– No te acerques -ordenó Jude-. No te acerques, es un muerto viviente. -Pero ella no le escuchó.
Enseguida estuvo sobre Martin. El padre de Jude la miró y Marybeth le atravesó la cara con el cuchillo. Entró cerca de una de las comisuras de los labios y salió por el otro lado, un poco más allá de la otra comisura, ensanchándole la boca hasta convertirla en un gran tajo rojo.

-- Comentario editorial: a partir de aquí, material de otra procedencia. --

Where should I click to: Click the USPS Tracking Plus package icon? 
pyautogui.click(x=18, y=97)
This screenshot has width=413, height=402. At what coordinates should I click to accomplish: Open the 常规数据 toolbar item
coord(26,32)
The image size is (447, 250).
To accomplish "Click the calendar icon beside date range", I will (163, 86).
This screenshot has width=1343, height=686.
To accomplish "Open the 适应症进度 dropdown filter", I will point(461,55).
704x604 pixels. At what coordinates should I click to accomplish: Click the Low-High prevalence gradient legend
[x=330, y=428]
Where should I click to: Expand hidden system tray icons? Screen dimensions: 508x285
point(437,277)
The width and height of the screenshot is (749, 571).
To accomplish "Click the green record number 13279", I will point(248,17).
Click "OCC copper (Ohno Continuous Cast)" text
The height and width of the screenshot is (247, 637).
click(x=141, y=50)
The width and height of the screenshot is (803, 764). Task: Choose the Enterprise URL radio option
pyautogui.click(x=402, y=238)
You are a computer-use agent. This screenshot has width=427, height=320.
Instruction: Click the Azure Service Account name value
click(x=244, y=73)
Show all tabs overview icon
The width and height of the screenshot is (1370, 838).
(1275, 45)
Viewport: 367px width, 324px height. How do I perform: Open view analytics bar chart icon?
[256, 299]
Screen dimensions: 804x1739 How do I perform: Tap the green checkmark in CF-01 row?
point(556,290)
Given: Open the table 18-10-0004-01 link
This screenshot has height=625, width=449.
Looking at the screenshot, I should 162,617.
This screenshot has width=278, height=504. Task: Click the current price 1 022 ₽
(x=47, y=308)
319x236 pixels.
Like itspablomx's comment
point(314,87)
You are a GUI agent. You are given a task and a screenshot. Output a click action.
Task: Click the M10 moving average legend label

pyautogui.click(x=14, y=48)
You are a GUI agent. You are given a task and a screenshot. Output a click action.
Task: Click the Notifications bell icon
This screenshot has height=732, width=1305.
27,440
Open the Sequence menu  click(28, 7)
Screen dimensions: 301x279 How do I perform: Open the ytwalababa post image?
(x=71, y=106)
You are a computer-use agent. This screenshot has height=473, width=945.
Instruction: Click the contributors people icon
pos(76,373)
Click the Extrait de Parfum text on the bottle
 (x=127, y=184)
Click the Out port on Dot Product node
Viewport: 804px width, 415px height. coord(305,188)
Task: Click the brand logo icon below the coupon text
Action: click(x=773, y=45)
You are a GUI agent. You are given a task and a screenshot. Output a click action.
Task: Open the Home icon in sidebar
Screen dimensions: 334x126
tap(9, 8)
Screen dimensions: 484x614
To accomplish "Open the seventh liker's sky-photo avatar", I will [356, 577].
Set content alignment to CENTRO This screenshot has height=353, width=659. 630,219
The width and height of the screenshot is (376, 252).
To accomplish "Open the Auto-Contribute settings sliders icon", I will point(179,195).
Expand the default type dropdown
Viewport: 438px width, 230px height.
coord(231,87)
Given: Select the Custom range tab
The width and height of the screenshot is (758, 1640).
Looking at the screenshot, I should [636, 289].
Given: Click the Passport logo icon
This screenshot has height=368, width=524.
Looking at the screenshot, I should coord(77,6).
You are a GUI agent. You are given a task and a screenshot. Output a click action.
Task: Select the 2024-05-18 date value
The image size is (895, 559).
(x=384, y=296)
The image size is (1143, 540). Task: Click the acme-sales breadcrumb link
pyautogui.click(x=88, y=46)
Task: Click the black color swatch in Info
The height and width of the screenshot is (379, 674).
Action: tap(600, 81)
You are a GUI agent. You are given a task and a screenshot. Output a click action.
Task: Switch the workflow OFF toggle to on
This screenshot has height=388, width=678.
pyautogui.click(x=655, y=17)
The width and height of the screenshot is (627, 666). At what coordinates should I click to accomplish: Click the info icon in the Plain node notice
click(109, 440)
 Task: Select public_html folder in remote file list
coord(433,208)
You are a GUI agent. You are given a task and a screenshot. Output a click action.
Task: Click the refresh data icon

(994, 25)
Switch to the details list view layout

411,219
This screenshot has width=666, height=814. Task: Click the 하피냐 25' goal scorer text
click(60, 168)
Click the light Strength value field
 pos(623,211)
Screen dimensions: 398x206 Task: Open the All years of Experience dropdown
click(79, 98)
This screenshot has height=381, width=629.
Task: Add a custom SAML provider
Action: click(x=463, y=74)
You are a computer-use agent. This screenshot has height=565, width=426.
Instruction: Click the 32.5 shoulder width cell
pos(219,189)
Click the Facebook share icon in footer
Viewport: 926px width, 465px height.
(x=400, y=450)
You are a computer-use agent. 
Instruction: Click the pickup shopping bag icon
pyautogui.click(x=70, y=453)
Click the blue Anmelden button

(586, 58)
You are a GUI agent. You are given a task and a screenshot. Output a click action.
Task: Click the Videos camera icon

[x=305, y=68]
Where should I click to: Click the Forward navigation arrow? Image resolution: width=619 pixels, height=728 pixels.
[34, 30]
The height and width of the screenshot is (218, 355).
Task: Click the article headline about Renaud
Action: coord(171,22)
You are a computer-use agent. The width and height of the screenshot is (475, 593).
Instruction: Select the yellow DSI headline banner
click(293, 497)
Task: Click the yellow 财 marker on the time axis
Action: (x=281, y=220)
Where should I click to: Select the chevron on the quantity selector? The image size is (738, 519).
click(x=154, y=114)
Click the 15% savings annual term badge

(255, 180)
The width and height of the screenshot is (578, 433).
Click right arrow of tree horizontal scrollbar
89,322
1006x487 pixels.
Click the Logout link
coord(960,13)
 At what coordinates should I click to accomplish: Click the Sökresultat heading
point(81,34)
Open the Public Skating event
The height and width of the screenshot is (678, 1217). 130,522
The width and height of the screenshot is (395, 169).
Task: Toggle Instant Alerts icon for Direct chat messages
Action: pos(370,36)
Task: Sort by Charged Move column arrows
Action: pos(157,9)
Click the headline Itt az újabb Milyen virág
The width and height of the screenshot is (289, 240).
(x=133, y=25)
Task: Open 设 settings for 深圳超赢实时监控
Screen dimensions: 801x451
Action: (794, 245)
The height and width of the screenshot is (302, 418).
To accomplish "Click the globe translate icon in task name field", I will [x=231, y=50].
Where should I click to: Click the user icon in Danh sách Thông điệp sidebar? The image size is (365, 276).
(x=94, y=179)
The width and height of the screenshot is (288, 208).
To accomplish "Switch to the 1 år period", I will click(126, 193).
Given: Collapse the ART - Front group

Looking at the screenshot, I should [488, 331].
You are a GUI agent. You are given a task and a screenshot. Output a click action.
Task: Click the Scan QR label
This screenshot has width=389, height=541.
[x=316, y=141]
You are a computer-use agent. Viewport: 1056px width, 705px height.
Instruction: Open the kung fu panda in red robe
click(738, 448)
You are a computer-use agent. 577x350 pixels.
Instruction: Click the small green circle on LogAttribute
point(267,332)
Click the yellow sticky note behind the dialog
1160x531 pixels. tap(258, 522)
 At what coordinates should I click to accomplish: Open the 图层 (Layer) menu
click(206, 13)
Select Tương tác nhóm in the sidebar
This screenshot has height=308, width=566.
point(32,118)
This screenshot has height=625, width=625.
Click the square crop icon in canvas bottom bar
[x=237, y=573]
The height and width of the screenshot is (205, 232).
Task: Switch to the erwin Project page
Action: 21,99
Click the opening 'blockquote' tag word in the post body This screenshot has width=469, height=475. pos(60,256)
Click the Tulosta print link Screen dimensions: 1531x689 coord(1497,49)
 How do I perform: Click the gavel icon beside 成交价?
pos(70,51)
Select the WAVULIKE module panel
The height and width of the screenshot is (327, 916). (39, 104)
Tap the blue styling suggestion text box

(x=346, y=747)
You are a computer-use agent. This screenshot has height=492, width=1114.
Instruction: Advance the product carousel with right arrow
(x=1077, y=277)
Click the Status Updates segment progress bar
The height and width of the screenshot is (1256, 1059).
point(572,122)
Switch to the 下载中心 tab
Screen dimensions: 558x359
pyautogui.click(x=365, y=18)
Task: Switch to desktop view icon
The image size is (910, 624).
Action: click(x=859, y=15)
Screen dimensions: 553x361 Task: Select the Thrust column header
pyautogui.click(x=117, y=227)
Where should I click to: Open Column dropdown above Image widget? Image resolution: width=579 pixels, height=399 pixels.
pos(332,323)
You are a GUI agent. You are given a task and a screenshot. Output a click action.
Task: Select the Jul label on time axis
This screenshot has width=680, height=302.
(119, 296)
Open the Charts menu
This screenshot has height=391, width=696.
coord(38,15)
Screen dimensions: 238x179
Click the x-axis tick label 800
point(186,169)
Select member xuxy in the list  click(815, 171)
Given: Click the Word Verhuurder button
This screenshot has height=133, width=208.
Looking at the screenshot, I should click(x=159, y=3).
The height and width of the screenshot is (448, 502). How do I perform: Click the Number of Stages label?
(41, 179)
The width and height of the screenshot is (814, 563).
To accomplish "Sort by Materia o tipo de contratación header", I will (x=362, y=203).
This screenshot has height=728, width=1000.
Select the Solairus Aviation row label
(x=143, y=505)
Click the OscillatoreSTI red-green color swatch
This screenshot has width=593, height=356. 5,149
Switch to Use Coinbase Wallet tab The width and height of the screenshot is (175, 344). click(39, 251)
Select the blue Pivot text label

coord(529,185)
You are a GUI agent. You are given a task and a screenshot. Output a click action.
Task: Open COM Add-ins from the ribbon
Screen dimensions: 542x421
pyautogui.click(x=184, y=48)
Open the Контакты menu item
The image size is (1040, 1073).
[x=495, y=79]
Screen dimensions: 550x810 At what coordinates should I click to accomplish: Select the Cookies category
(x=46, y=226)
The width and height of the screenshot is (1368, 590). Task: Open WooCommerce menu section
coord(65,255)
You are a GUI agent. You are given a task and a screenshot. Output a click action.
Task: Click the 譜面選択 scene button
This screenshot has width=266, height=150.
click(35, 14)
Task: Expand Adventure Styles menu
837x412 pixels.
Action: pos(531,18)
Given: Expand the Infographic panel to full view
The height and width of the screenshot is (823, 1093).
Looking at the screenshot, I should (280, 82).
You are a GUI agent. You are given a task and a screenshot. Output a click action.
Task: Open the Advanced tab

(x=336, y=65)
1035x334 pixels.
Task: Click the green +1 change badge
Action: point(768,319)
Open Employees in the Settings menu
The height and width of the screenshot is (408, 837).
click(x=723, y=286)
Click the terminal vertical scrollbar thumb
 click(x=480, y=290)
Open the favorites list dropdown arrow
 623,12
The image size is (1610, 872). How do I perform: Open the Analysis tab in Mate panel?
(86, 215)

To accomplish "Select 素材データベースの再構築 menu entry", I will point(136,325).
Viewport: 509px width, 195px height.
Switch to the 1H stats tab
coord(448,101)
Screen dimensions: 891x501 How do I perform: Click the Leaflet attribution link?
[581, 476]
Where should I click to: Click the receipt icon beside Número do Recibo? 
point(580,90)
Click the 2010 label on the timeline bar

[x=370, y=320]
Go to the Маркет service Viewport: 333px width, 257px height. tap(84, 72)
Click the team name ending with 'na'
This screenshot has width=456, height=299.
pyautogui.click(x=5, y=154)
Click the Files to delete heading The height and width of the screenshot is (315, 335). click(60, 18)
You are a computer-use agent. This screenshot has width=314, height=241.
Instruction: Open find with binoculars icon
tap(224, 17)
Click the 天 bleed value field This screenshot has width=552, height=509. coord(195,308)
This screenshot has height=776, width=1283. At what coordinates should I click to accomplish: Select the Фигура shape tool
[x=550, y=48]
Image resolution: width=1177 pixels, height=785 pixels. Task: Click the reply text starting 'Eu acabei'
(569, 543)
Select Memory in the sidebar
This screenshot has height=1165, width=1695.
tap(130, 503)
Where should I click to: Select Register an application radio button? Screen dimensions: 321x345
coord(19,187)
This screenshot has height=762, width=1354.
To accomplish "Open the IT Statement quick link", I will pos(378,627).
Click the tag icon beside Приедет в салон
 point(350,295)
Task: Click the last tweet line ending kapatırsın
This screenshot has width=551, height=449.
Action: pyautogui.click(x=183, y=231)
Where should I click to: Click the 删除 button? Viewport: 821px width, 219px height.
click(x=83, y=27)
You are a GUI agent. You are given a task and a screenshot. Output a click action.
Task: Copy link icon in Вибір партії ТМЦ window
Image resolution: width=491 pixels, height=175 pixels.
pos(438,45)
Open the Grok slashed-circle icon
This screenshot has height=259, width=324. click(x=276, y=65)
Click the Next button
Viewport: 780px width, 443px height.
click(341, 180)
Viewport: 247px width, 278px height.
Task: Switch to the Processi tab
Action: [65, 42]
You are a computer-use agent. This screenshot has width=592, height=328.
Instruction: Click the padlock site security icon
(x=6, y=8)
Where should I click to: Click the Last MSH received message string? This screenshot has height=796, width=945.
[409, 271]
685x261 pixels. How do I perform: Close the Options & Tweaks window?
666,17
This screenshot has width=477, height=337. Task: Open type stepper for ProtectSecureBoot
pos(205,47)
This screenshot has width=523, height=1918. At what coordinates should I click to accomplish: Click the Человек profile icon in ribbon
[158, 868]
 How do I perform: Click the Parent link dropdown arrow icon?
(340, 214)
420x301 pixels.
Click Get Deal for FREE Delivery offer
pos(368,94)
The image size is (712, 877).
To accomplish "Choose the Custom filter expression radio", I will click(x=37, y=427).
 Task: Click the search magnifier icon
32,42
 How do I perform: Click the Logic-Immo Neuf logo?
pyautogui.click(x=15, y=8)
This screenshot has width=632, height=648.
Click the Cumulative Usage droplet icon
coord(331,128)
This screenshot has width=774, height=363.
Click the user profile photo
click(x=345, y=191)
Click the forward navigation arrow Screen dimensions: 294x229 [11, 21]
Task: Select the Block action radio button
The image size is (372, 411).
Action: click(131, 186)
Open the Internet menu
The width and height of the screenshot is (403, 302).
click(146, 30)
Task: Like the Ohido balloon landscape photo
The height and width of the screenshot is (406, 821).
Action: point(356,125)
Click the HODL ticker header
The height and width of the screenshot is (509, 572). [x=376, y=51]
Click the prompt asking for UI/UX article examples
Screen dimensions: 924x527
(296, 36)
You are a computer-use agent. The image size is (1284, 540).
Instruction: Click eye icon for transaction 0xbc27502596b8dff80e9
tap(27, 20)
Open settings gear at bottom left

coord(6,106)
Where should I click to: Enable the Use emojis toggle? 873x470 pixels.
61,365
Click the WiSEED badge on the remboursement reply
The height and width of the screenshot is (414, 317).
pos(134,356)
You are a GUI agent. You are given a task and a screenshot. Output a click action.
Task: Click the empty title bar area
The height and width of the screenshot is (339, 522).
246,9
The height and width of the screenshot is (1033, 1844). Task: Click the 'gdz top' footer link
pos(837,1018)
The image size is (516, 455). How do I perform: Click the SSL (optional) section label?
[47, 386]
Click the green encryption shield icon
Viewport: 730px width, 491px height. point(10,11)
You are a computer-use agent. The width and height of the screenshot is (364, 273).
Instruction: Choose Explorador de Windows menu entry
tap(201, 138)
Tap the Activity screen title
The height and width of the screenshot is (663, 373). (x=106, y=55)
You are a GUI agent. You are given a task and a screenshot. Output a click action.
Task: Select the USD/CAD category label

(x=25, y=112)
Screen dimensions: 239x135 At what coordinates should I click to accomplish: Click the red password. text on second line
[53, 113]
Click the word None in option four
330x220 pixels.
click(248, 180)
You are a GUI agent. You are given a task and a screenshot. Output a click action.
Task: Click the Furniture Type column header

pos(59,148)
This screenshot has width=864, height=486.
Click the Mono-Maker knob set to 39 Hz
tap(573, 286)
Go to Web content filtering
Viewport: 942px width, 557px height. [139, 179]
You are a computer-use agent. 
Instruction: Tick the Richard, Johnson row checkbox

Según le acuchillaba, el viejo contraatacó, lanzando la mano derecha, la que sostenía la navaja. La hoja le abrió una línea roja en el muslo, por encima de la rodilla derecha, que se le dobló.
Martin comenzó a levantarse del suelo, mientras Marybeth empezaba a caer. El viejo rugía al incorporarse. La atrapó a la altura del estómago, en un placaje casi perfecto, y Marybeth se estrelló contra la encimera de la cocina. Como pudo, la mujer clavó el último cuchillo en el hombro de Martin, hundiéndolo hasta el mango. Fue lo mismo que clavarlo en el tronco de un árbol, si se consideran los resultados que obtuvo.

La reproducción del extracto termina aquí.